When we met for lunch, my mother’s first topic was the DNC. Who spoke and how great they sounded. How excited she was about the whole thing. She corrected me on “Comma-lah’s” name, which I’d apparently been mispronouncing, and used that as a springboard to discuss Kamala t-shirts. She didn’t mention that watching the DNC had been inspiring enough to get her volunteering to write postcards and stuff mailers. It was clear that she was all-in on the program without ever discussing policy—or even Donald Trump.
Dad chimed in a couple times to note that the overall messaging was much more positive, except for Bernie Sanders, who sounded unchanged from the last ten years. He appreciated this. I’d say he represents a section of the populace with immense distaste for Trump, but a comparable disdain for politicians who spend too much time talking about the man.

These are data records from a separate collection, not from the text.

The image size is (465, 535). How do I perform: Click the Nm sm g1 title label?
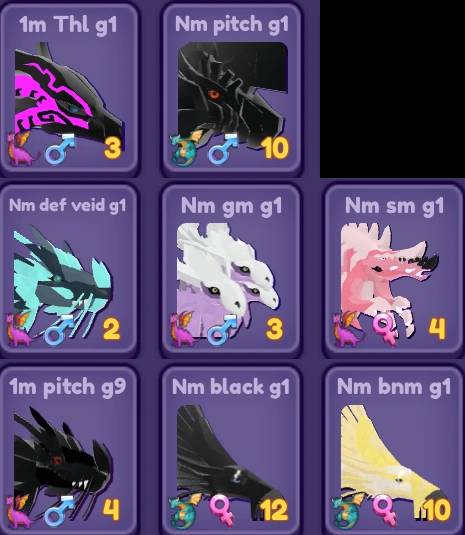pos(394,206)
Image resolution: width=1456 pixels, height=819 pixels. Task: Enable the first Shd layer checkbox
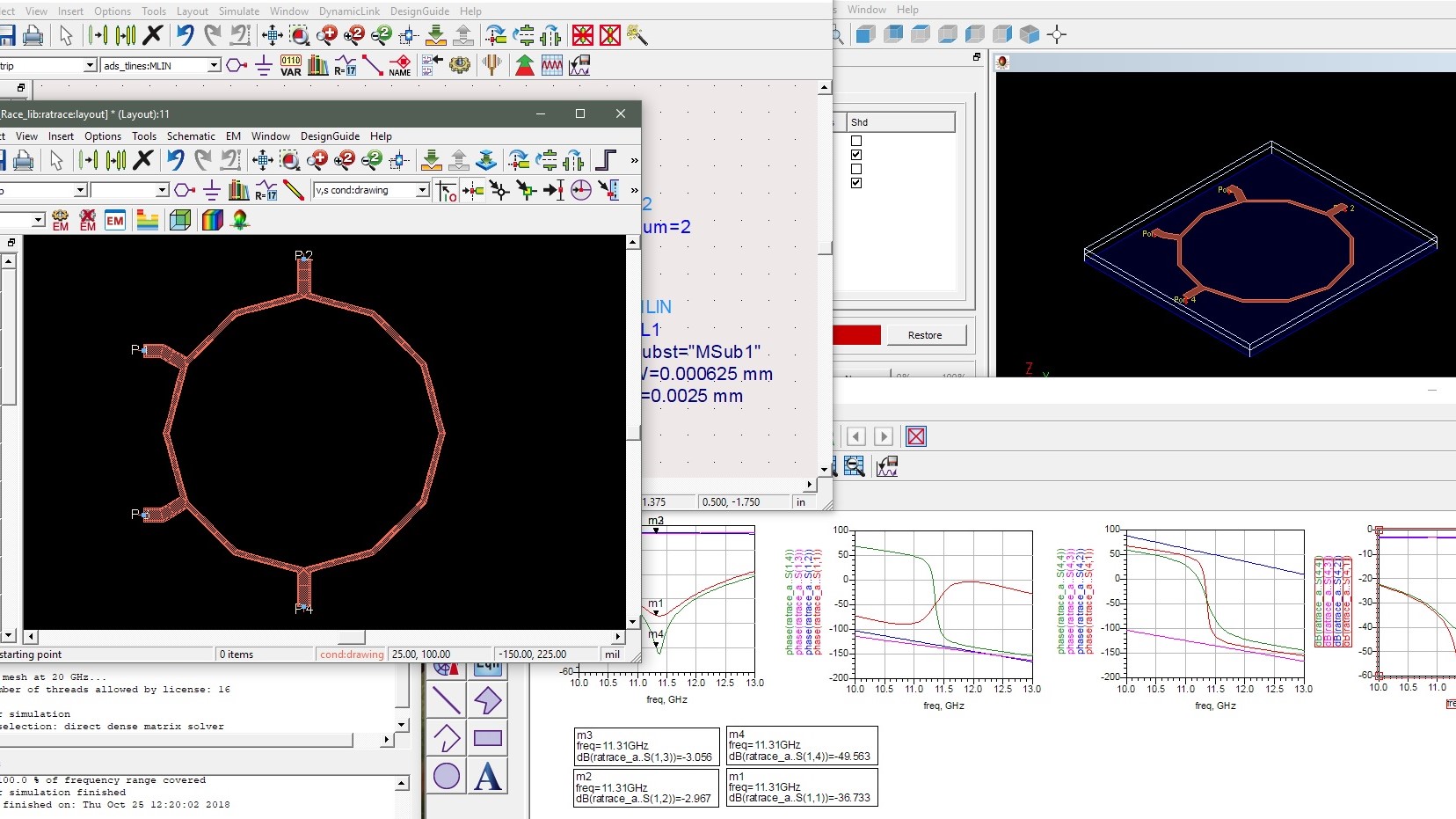857,141
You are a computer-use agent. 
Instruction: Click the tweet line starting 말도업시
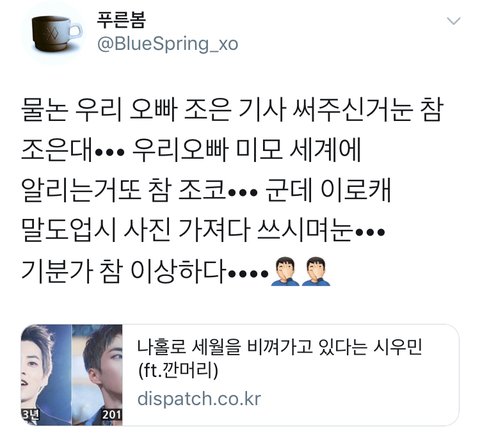tap(203, 231)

I had been under no illusions that Mom would vote anything but Democrat. Dad, not so sure; I’d have given good odds of a protest vote if the Libertarian candidate wasn’t such a non-entity. More likely that he abstained. But the last couple weeks appear to have left him much more comfortable voting D. The same has to be true for Mom, too, as I never saw this level of enthusiasm for anything Biden did or said.
That’s the Vibe Shift: apathy to enthusiasm.
It doesn’t take a coordinated blitz of friendly op-eds, since my parents were getting this straight from the TV. It doesn’t take an iron grip on that TV presentation; the DNC herds their cats, but they can’t convince Bill Clinton to get off stage. And it doesn’t even take a winning policy slate. The Democrat base, the casual never-Trumpers, maybe even the grillpillers? They’re just glad to have a candidate under the retirement age.
Reminds me a bit of the UK, how they just elected Labour. After 14 years of the Tory clownshow, people wanted something new. Starmer seemed normal enough.
And what did they get? The same as before. The Tories were flailing around pretending to send asylum seekers to Rwanda and not actually doing it. Starmer cut the Rwanda facade. Mass immigration continues either way, regardless of Brexit or anything else.
The Tories were perceived as pursuing relentless austerity cuts. Lo and behold, Starmer is continuing in their footsteps, announcing a 22 billion pound black hole that needs to be fixed up with tax hikes. There are starting to be these wailing posts from Labour hopefuls who credulously expected hope and change, only to get yet another serving of decline: https://x.com/D_Blanchflower/status/1827688405632761960
British steel industry under the Tories? Dying. Under Labour? Dead. Tories soft on crime? Labour will be as soft or softer: https://www.telegraph.co.uk/news/2024/08/26/violent-offenders-increasingly-let-off-with-apology/
I suspect that if Kamala is elected, people are going to quickly sour as the impressions they absorbed prove ethereal. It'll be more of the same. Just like Trump in 2017, a lot of people were really fired up about draining the swamp but it never actually happened. A lot of people wanted something more than tax cuts and didn't get it. The machinery is already in place, the ship steers very slowly if you can even find the controls.
Yeah, it's a terrible choice. The only difference between voting R or D is the slope of the decline.
For a conservative, there's three paths:
Vote R because you think that things will get better (delusional)
Vote R because you think things will get worse more slowly
Vote D because you want things to get worse quickly so they can reach "rock bottom" and then come out the other side.
For the United States, I prefer path 2. There is true value in fighting a rearguard action. Maybe some exogenous force will come about to reverse the tide. America is still an amazing country with a massive reserve of wealth and human capital. We can't give in to socialism just yet.
For truly gone places like Chicago, then I would suggest path 3. If I were mayor of Chicago, I would lower taxes, increase spending, and hasten the inevitable bankruptcy.
But America is not there yet... It's time to play defense and not blame the defenders overly much when they occasionally lose ground. Voting Trump probably buys the United States another decade or two.
There is no hitting rock bottom. You can look at the worst places in the US, like Pine Bluff, Baltimore, or Detroit and they have only learned to turn left even harder. You can also look at countries like the UK and see that there's no bottom. Accelerationists need to zoom really fast if they want anything to happen, because there is no bottom.
Yeah, accelerationism is fun to think about but I am skeptical that it actually makes sense. Places like Venezuela and North Korea show that you can get pretty close to the bottom and just linger there for years upon years, with no coming out the other side.
Some people have never lived in dead-end countries, and it shows.